'Sofremos uma derrota amarga', diz chanceler alemã

A chanceler alemã, Angela Merkel, reconheceu hoje a derrota de seu governo, ontem, na eleição regional na Renânia do Norte-Westfalia, o Estado mais populoso do país. O revés da coalização governista custou ainda a maioria no Bundesrat (Câmara Alta). "Não há meias palavras para isso. Nós sofremos uma derrota amarga", disse.

AE-AP, Agência Estado

10 Maio 2010 | 11h02

A União Democrata Cristã (CDU), de Merkel, obteve 34,6% dos votos, dez pontos a menos que nas eleições de cinco anos atrás. É o pior resultado do CDU na Renânia do Norte-Westfalia desde a Segunda Guerra. O Partido Liberal Democrata (FDP), também membro da coalizão federal, ficou com 6,7% dos votos, segundo os resultados finais.

O Partido Social Democrata (SDP) ficou com 34,5%, enquanto o Partido Verde obteve 12,1%. A Esquerda levou 5,6% dos votos. Ainda não está claro quem deve governar o Estado, nem se o conservador Juergen Ruettgers conseguirá se manter como governador na capital estadual, Dusseldorf.

Merkel agora deve ter mais dificuldades para governar, sem a maioria no Bundesrat. A Casa representa os 16 Estados alemães e precisa aprovar as alterações na legislação mais importante. O ex-ministro das Relações Exteriores Frank-Walter Steinmeier, do SDP, disse hoje à emissora n-tv que a chanceler deve aprender com a derrota estadual. Segundo ele, agora o governo federal não poderá simplesmente aprovar seus planos sem negociação.

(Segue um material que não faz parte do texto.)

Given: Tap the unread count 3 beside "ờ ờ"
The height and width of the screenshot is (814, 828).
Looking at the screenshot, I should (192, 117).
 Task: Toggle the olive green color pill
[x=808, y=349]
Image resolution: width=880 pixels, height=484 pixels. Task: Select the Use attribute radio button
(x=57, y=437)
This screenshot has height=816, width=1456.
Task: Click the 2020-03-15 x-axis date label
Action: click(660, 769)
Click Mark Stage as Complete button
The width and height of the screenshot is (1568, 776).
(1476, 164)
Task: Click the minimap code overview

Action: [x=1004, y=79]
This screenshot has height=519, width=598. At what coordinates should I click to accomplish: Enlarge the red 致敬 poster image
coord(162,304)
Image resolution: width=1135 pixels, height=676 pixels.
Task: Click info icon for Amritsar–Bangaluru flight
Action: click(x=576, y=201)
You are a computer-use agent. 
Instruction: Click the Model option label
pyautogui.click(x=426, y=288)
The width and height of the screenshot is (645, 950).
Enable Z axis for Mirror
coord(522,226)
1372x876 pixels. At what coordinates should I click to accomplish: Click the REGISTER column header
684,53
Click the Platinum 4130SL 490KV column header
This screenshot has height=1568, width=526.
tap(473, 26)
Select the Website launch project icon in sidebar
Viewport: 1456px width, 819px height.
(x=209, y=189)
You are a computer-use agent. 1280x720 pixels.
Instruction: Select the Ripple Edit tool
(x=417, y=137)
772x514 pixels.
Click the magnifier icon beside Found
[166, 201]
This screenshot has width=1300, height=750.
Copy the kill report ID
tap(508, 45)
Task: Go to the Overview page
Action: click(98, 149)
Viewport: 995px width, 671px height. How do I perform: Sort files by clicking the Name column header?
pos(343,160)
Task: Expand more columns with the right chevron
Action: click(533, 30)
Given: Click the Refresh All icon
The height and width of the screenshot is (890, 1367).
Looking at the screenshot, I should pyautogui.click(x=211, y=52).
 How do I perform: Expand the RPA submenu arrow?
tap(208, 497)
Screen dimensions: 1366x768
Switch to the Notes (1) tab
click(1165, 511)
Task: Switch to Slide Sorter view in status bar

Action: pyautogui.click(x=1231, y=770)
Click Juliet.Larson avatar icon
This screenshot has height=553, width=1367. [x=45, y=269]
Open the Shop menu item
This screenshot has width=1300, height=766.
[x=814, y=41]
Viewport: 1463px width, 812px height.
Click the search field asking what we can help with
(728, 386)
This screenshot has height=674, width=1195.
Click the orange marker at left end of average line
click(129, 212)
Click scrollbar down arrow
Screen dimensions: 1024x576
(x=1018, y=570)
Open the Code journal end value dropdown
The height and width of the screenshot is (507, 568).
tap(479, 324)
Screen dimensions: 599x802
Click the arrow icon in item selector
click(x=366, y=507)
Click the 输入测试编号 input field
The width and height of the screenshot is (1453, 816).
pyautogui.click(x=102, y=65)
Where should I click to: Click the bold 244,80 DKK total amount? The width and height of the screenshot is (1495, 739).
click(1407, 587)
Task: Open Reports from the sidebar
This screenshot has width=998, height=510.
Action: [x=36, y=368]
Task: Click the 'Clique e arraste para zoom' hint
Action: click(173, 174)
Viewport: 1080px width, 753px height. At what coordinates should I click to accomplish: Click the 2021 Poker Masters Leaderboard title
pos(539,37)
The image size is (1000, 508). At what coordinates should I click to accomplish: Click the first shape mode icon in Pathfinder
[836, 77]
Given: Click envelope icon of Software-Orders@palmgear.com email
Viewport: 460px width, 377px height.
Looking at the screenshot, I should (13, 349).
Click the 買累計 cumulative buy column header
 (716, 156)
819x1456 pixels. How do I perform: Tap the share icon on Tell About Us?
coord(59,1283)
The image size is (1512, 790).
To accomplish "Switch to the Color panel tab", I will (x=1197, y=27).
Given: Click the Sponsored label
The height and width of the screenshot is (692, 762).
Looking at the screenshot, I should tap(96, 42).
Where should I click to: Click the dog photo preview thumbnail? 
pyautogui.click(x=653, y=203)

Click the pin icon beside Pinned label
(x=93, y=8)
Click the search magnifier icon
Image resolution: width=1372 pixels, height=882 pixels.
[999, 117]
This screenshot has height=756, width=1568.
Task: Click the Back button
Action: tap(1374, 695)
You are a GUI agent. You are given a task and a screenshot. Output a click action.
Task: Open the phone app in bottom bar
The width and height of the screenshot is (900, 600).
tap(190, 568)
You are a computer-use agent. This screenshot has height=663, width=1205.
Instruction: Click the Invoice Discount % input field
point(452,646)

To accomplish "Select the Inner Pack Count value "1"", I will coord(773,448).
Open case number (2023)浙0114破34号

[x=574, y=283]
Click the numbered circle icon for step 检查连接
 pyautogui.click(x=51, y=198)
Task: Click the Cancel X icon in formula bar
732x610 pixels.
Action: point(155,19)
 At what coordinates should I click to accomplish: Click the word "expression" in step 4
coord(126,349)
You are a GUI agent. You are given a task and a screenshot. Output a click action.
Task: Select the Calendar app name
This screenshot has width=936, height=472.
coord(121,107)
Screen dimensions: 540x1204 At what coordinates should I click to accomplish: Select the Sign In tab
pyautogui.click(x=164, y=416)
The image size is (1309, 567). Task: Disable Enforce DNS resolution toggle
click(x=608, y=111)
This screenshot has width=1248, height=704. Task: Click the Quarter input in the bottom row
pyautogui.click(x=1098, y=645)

A coalizão de Merkel planejava cortar impostos e reformar o sistema de saúde alemão. Esses projetos podem ser atrasados ou mesmo bloqueados pela Câmara Alta. Segundo Merkel, os cortes de impostos não devem ser aprovados, ao menos pelos próximos dois anos. "Consolidar o orçamento (da própria Alemanha) será a prioridade."

A disputa, ontem, foi o primeiro teste nas urnas para Merkel desde que ela assumiu seu segundo governo, com uma nova coalizão, mais próxima da direita, em outubro. "Muitas disputas eram inevitáveis", afirmou a chanceler, referindo-se aos primeiros meses de sua nova coalizão federal.

Pode ter tido algum peso na decisão dos eleitores o impopular pacote de ajuda à Grécia, aprovado na semana passada pelo Legislativo alemão. O texto aprovado prevê que a Alemanha empreste até 22,4 bilhões de euros em até três anos a fim de que os gregos reequilibrem suas finanças.